In fünfzig oder hundert Jahren wird das Emporkommen Asiens mit einiger Wahrscheinlichkeit als wichtigste Zäsur unserer Zeit betrachtet werden, womöglich folgenreicher als die Repolitisierung des Islam. Noch fehlt das symbolische Datum, gewissermaßen der «11.September» des Wiederaufstiegs. War es womöglich ein unscheinbarer Tag wie der 8.Dezember 2004, als die Computersparte des amerikanischen Traditionsunternehmens IBM an die chinesische Linovo-Gruppe verkauft wurde? War es jener Tag im Mai 2005, als die ersten 200Billigautos aus chinesischer Produktion im Hafen von Rotterdam ausgeladen wurden? Wird es ein prächtiges Ereignis wie die gigantomanisch geplante Eröffnungsfeier der Olympischen Spiele in Peking? Wird es ein Krieg?
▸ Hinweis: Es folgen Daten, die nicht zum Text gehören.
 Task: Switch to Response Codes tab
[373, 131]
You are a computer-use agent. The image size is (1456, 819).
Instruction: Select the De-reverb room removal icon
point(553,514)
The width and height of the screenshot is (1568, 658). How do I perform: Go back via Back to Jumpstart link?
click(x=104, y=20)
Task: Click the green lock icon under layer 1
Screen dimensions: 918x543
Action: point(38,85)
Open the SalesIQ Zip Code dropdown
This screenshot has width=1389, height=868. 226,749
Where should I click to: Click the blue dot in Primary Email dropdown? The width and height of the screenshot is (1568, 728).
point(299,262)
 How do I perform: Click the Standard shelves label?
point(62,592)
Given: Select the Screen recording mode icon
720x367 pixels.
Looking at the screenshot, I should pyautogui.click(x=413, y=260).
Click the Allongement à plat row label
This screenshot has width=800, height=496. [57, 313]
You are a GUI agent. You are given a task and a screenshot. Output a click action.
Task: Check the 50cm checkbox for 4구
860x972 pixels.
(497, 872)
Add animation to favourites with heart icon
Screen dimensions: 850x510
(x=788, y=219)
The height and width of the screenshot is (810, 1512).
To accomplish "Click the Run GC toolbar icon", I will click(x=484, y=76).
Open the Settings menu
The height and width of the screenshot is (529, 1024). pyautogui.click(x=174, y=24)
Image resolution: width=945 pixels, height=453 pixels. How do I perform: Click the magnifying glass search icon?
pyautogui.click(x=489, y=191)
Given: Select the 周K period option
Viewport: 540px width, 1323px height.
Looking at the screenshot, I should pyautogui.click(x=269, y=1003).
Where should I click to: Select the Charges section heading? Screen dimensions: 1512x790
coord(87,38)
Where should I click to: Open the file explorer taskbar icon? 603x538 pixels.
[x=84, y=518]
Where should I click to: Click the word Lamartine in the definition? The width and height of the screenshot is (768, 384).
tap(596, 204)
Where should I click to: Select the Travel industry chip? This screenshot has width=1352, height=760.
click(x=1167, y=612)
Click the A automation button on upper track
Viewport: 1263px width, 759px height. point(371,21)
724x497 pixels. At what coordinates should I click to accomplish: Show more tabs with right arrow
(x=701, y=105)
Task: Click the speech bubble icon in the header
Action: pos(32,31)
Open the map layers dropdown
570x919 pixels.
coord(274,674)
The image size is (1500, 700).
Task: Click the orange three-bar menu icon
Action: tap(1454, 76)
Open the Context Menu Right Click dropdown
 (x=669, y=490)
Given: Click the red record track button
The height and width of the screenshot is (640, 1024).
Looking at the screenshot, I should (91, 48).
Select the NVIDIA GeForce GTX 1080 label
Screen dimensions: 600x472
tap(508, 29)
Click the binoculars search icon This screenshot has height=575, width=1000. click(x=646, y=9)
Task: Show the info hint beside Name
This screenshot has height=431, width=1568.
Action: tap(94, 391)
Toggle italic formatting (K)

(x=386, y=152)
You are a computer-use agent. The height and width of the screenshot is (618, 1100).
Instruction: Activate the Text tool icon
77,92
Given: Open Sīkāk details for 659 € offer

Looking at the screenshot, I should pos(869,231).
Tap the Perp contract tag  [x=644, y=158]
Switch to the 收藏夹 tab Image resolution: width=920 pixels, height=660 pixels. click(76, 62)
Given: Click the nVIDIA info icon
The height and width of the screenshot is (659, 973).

Die Umwälzungen erfassen uns schleichend, so wie die Entwicklung Amerikas zur Weltmacht das Europa des frühen 20.Jahrhunderts zunächst nicht zu berühren schien. Erst mit dem Eintritt der Vereinigten Staaten in den Ersten Weltkrieg wurde den meisten klar, dass sich die Verhältnisse verändert hatten.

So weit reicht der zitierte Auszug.